§ **What you will do**
Reproduce every line of the rows below verbatim, leaving out the pictures.

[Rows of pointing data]
##########
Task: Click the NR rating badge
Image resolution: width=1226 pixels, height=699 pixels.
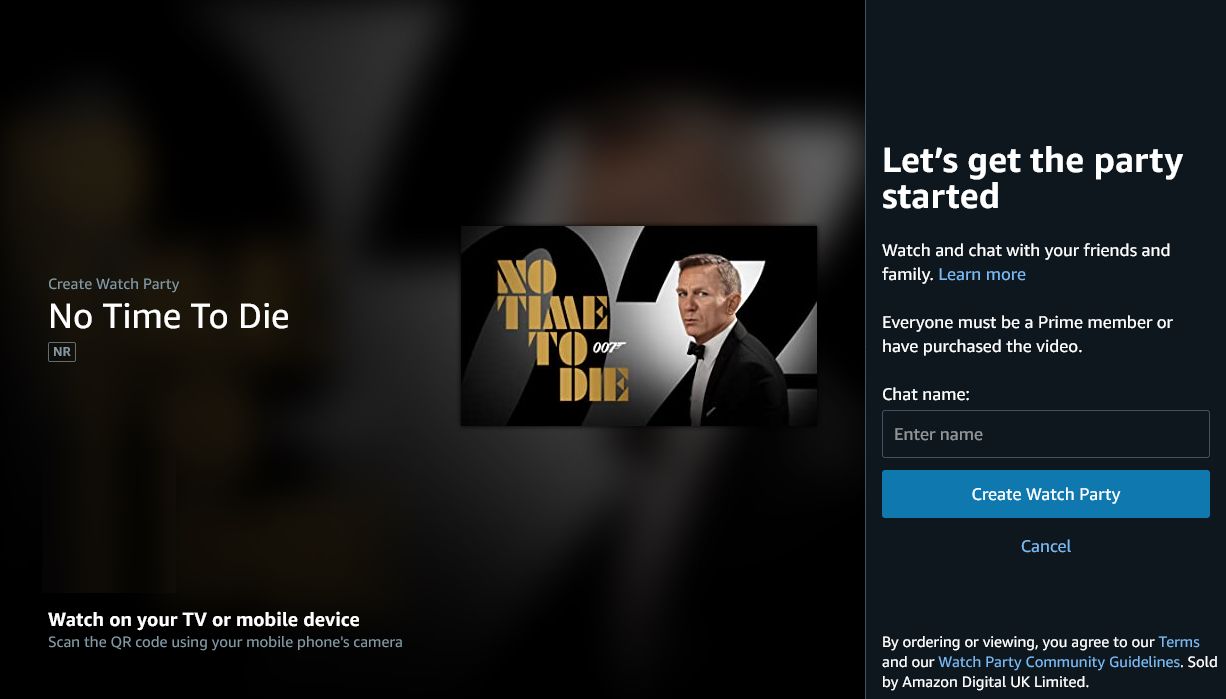Action: [62, 352]
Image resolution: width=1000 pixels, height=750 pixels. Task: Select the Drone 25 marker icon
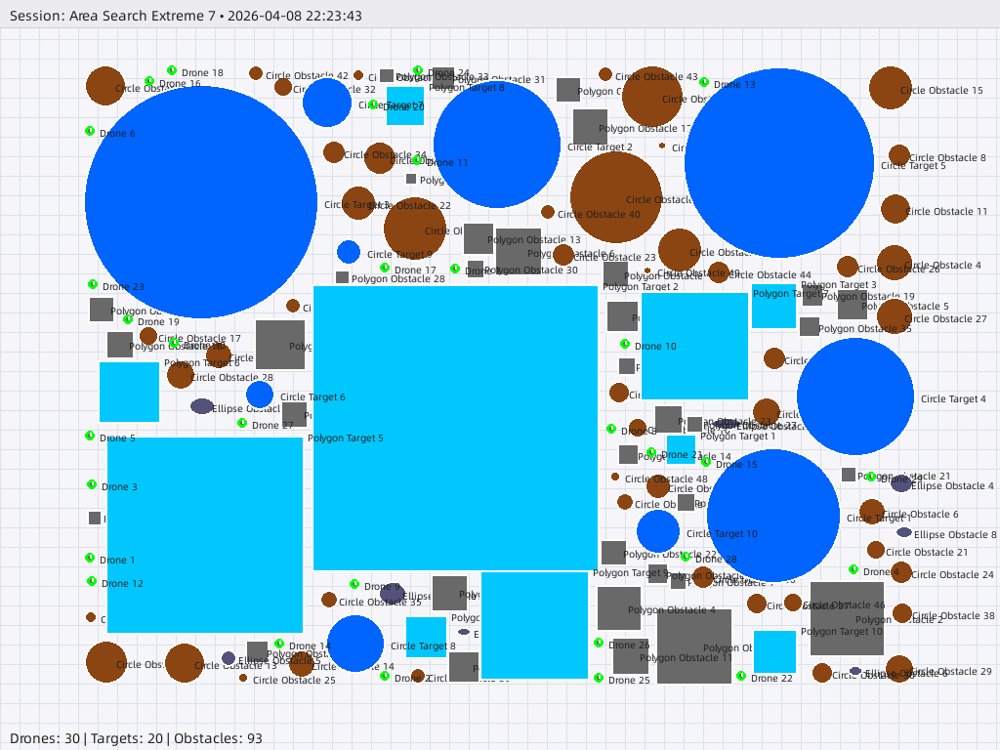[x=598, y=677]
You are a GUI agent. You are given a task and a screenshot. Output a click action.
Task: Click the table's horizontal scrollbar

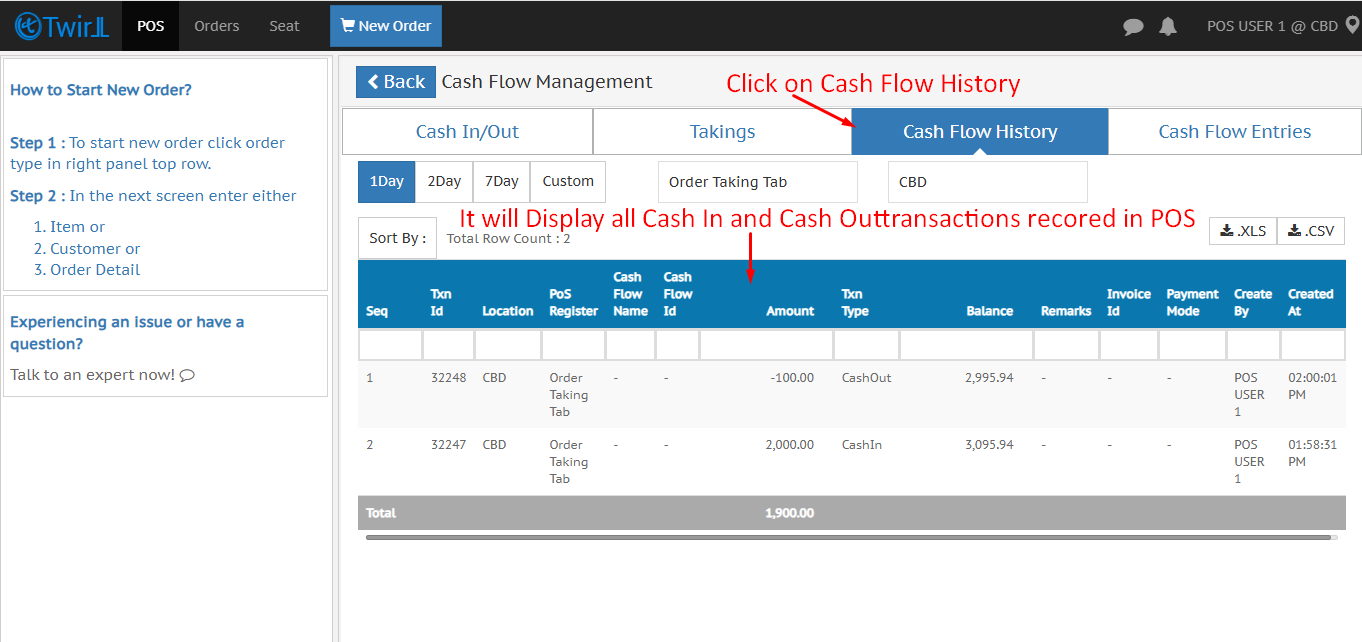(x=848, y=537)
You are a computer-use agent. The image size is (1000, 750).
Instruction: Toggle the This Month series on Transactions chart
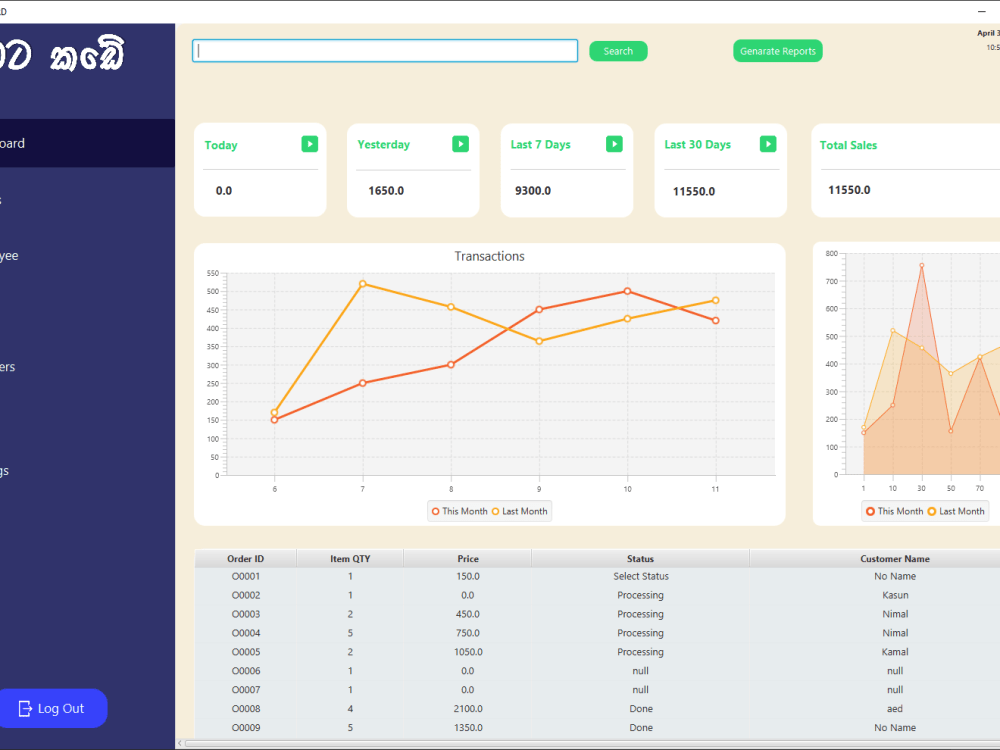pos(458,510)

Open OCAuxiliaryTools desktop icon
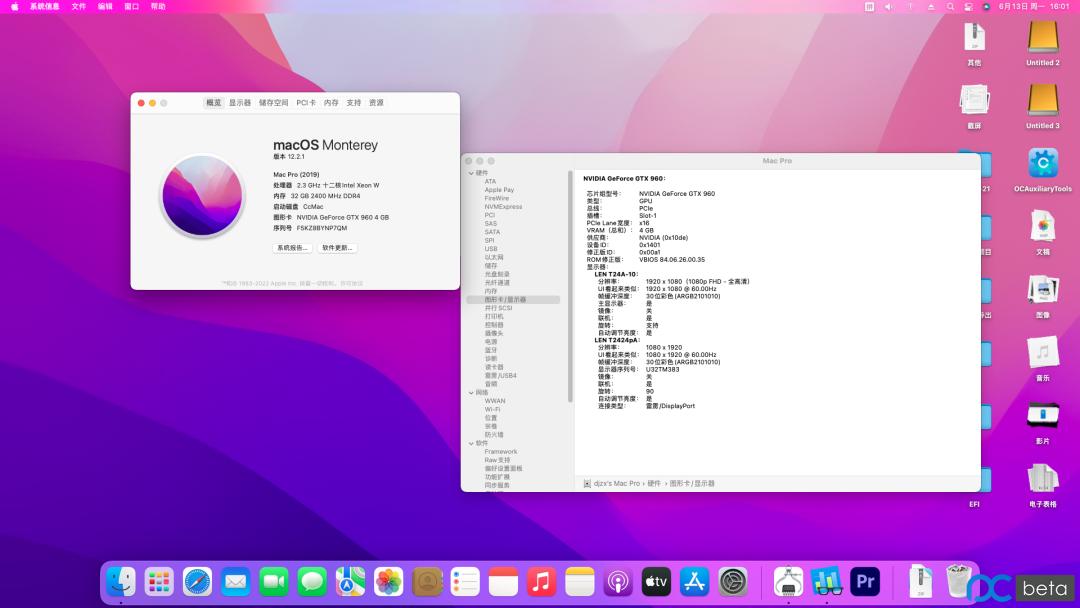pos(1042,164)
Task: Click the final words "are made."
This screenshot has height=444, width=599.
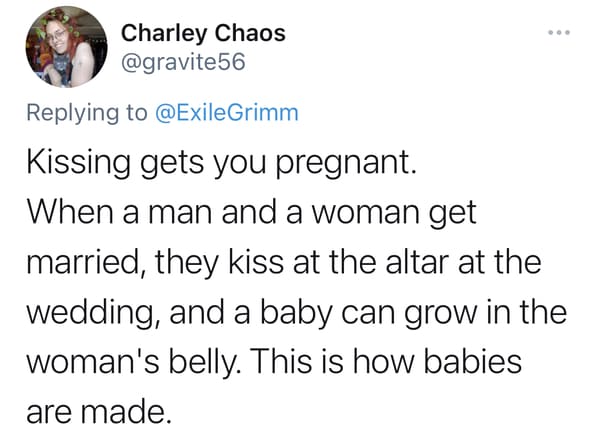Action: 99,412
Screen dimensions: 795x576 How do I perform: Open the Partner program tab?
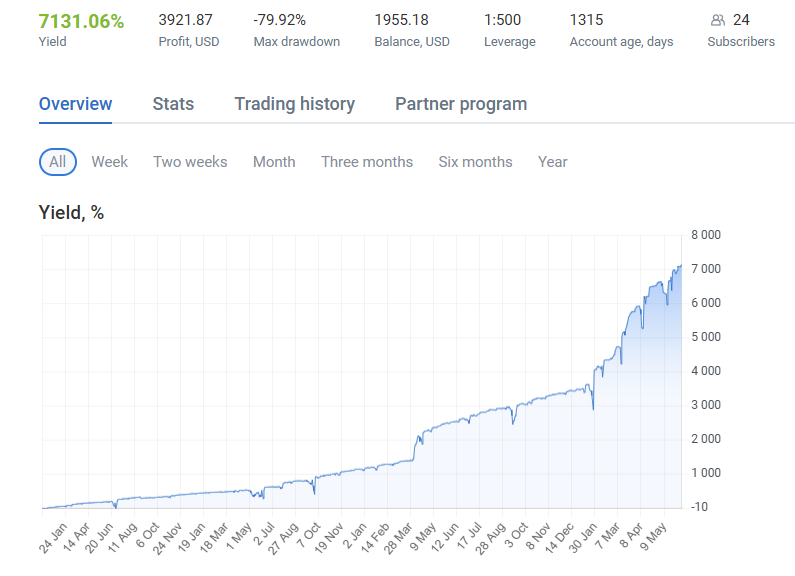click(461, 104)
##########
§ **Worked answer**
Task: Click the NR rating badge
Image resolution: width=1226 pixels, height=699 pixels.
Action: [62, 352]
Image resolution: width=1000 pixels, height=750 pixels. Task: Select the Drone 25 marker icon
[x=598, y=677]
You are a GUI agent. You are given a task and a screenshot. Output a click action.
Task: Click the table's horizontal scrollbar

(x=848, y=537)
You are a computer-use agent. The image size is (1000, 750).
Instruction: Toggle the This Month series on Transactions chart
pos(458,510)

Open OCAuxiliaryTools desktop icon
pos(1042,164)
Task: Click the final words "are made."
This screenshot has height=444, width=599.
Action: 99,412
Screen dimensions: 795x576 How do I perform: Open the Partner program tab?
click(461, 104)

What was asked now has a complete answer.